Suppression of phosphoenolpyruvate carboxykinase gene expression by reduced endogenous glutathione level

Glutathione is a small tripeptide to maintain overall reducing environment in vivo. Reduced endogenous glutathione level has been associated with aging, obesity and diabetes. In this study, the direct impact of low endogenous glutathione level on energy homeostasis is investigated at molecular level. Depletion of endogenous glutathione in rat primary hepatocytes by BSO, an inhibitor of γ-glutamylcysteine synthase, leads to reduced mRNA levels of several key enzymes in energy homeostasis, including phosphoenolpyruvate carboxylkinase (PEPCK), the rate-limiting enzyme in gluconeogenesis. Supplementation of various reducing reagents, including N-acetylcysteine, DTT and glutathione, reverses the inhibitory effect of BSO on PEPCK mRNA level. The suppressive effect of BSO on PEPCK mRNA level is also reversed through co-treatment with either SB210290, a specific p38 kinase inhibitor, or wortmannin and LY294002, the well-established PI-3 kinase inhibitors, suggesting the involvement of these kinases in this process.

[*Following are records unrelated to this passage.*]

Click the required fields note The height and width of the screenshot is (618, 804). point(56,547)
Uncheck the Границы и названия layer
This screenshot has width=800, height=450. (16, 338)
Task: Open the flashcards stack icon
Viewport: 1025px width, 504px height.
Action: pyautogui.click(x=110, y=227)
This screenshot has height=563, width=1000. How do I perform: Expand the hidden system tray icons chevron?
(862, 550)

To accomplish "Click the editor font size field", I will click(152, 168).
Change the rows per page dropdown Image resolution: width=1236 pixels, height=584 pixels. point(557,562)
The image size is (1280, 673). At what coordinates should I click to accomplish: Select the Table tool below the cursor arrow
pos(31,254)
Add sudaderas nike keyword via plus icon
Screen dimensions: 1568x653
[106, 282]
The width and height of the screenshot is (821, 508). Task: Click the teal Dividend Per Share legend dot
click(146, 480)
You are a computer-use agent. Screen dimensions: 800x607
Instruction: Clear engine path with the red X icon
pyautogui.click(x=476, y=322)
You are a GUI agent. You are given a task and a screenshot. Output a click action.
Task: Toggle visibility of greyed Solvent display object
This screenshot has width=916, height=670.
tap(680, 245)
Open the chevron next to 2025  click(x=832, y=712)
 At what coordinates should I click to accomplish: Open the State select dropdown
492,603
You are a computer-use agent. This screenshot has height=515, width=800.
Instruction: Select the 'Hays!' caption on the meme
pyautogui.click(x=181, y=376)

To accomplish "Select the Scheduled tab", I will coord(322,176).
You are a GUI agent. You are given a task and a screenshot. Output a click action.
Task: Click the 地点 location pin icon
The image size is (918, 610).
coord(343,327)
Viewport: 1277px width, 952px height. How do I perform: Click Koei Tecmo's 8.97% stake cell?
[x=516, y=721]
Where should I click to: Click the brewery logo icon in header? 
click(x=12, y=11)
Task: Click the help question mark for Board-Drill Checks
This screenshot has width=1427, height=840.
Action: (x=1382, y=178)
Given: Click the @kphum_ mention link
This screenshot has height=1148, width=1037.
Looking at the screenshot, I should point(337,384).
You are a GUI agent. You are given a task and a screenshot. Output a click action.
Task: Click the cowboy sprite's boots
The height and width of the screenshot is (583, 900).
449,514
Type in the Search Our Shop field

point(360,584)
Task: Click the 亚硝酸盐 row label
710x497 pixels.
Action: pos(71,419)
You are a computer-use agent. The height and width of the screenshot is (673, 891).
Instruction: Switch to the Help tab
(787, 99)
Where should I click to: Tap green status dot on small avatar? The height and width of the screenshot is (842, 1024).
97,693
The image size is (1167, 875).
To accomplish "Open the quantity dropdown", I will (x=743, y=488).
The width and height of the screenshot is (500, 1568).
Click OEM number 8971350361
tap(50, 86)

These observations correlate well with the observations that reduced endogenous glutathione level and reduced gluconeogenesis coincide with aging process, implying a causal relationship between these changes in aged population. More importantly, this study suggests that endogenous glutathione level tightly associates with energy homeostasis at molecular level, identifying reduced endogenous glutathione level as a potential contributing factor to dysregulated metabolic processes in aging, obese and diabetic populations. In addition, the different responses of PEPCK expression to the alteration of endogenous glutathione level in rat hepatoma cells from primary hepatocytes raises caution against using established cell lines in examining the dysregulated metabolic process related to altered endogenous glutathione level.